» Goal of the exercise
Write the next part of the text on whether Dicer transits through the endoplasmic reticulum, starting right after its final sentence.

The localization of a small pool of Dicer proteins inside the ER lumen prompted us to consider the possibility and test whether Dicer can transit through the ER. For that purpose, we treated HEK 293 cells with Brefeldin A, an agent known to inhibit the ER–Golgi transport of proteins (36) and to activate the unfolded protein response (UPR), which is coordinated with the ER-associated degradation (ERAD) process to regulate the protein load at the ER (37). We observed that Brefeldin A treatment reduced Dicer protein levels, as compared to mock-treated cells (Figure 10A, upper panel), which is consistent with a scenario in which Dicer would transit through the ER and be entrapped into the ER and degraded upon Brefeldin A treatment. These findings are compatible with a previous study showing the preferential distribution of Dicer in the Golgi-reticulum area of post-mitotic neuronal cells and its altered distribution upon Brefeldin A treatment (38).

» Data to examine
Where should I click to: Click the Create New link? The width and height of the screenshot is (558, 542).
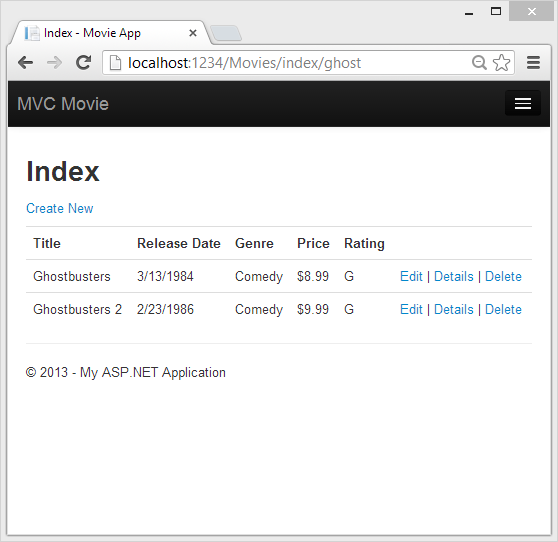click(x=60, y=209)
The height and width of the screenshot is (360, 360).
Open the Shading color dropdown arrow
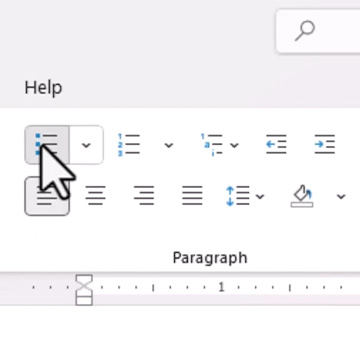click(341, 196)
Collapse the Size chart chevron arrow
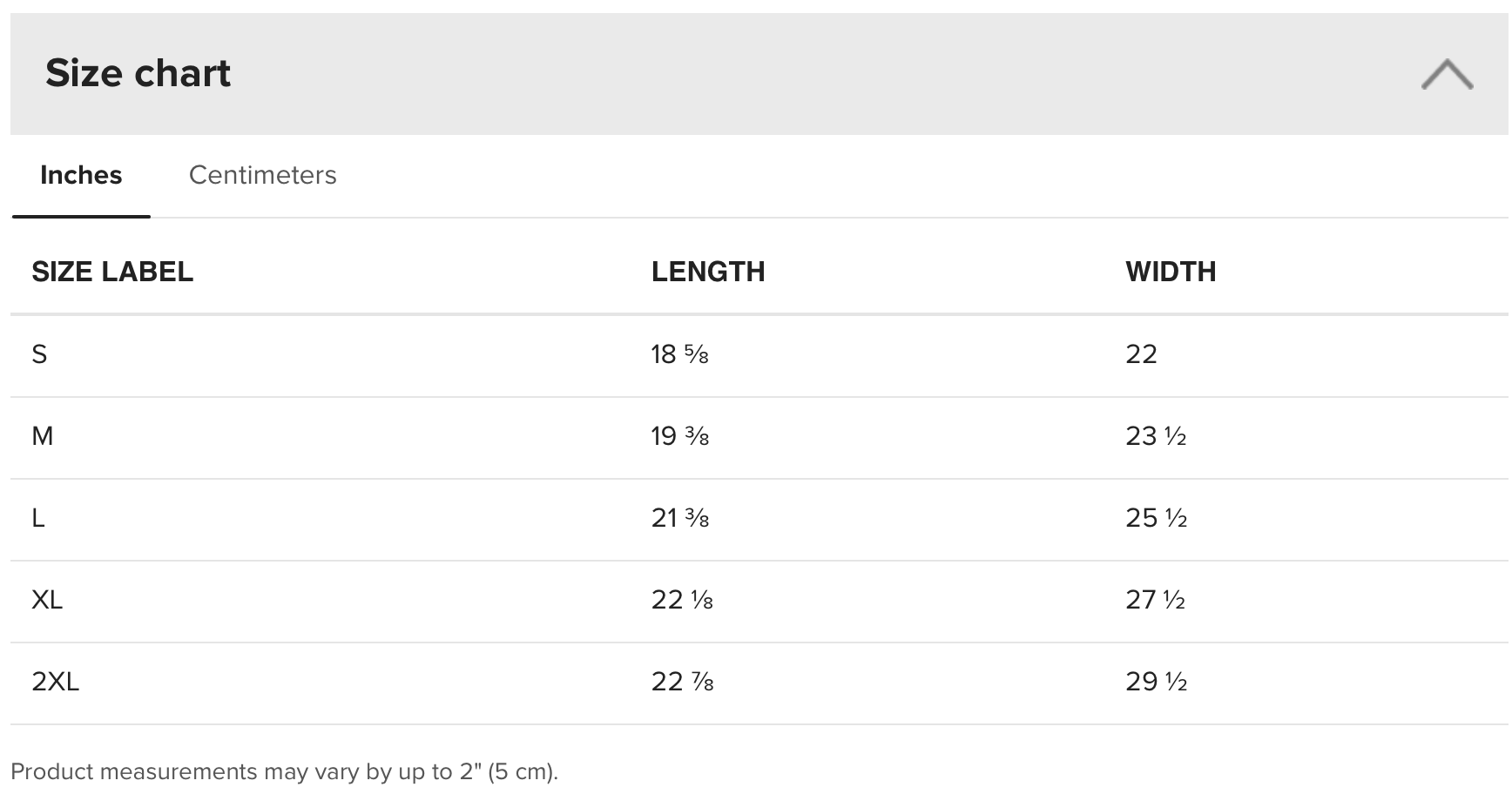The image size is (1512, 794). point(1447,74)

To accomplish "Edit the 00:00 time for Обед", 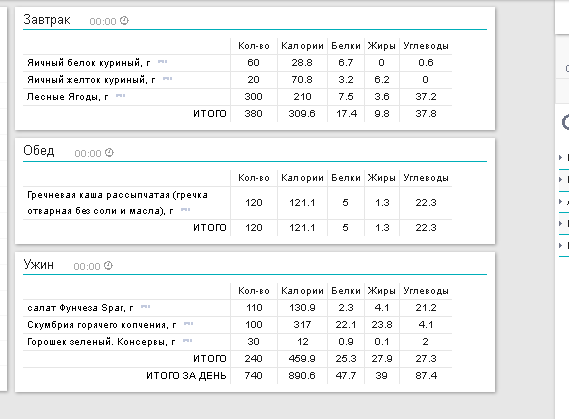I will pos(88,154).
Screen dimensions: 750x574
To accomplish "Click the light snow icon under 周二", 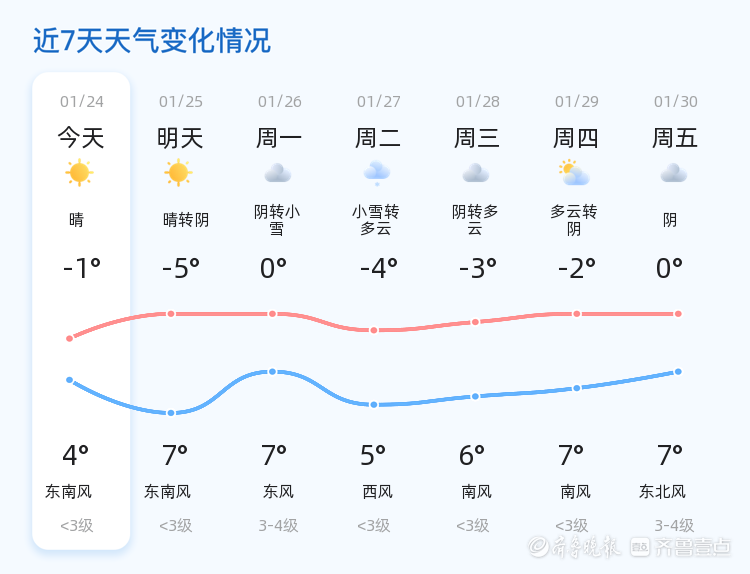I will (377, 173).
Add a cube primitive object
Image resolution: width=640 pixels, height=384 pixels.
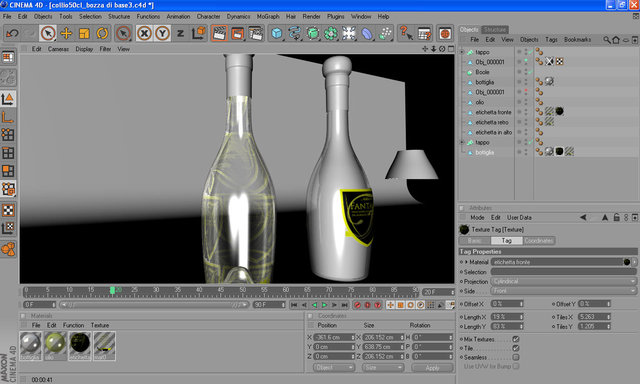coord(276,33)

» Answer area
Figure 10. — Dicer transits through the ER of cultured human cells and is glycosylated. (A) 293T-REx cells, treated (+) or not (−) with doxycyclin (Dox) to induce shRNA-mediated downregulation of CLIMP-63 expression, were exposed to Brefeldin A for 18 h. Cells were harvested and protein extracts were analyzed by immunoblotting using anti-Dicer (upper panel) and anti-CLIMP-63 (lower panel) antibodies. (B) Dicer immunoprecipitates prepared from 293T-REx cells were analyzed by immunoblotting using HRP-conjugated PHA-E (left panel), a lectin that can recognize complex oligosaccharide structures or anti-Dicer antibody (right panel). Asterisk symbol indicates the expected glycosylated Dicer protein band. (C) Immune complexes from 293T-REx cells conditionnally expressing short hairpin RNA directed against CLIMP-63 mRNA (shCLIMP-63-1) following doxycyclin treatment (Dox) for 6 days were analyzed as in (B). NSA, non-specific antibody.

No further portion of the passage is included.